Für die Generation der Achtundsechziger ist die Rückkehr der Familie eine große Verblüffung. Sie hatten zeitlebens Familienkritik betrieben, auf Emanzipation und Distanz gesetzt. "Anti-Autorität" war das Schlagwort seit den sechziger Jahren, und eine ewige Pubertät wurde proklamiert. Familie sei ein Hort der latenten Repression, dagegen brauche die Jugend "Kritikfähigkeit", "Selbstbestimmung", "Ich-Stärke".

Nun passiert freilich das glatte Gegenteil. Kaum eine andere soziale Institution hat in den letzten zwanzig Jahren einen solch hohen Zustimmungszuwachs erhalten wie die Familie. Für 80 bis 90 Prozent der jungen Menschen ist Familie wichtig bis sehr wichtig. Ebenso viele wollen selbst eine Familie gründen und auf Dauer mit einem Partner zusammenleben, und die meisten wollen Kinder.

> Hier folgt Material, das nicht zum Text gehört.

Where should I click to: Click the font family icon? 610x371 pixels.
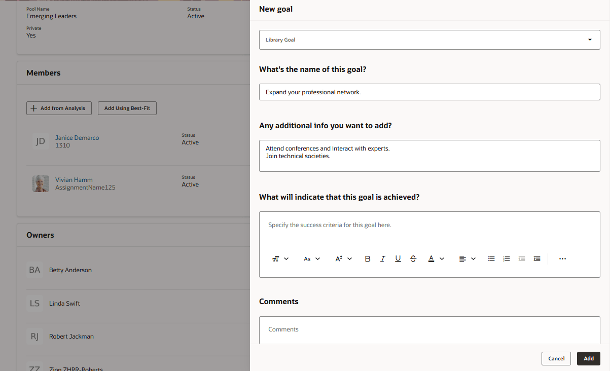[307, 258]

Familie kann natürlich vielfältige Gesichter und Formationen haben. Doch wie bunt Familie auch sein kann, sie ist immer ein Vaterland des Herzens. Selbst wenn sie räumlich getrennt sind, halten Familien zusammen und übernehmen gegenseitige Verantwortung und Fürsorge. Das Vertrauen, sich auf den Mitmenschen und seine Fürsorge verlassen zu können, aber auch die Vermittlung von Durchsetzungskraft und Teamfähigkeit sind für eine vitale und solidarische Gesellschaft unersetzlich. Politik und Sozialstaat können die familiären Bindungen und die menschliche Fürsorge weder ersetzen noch schaffen.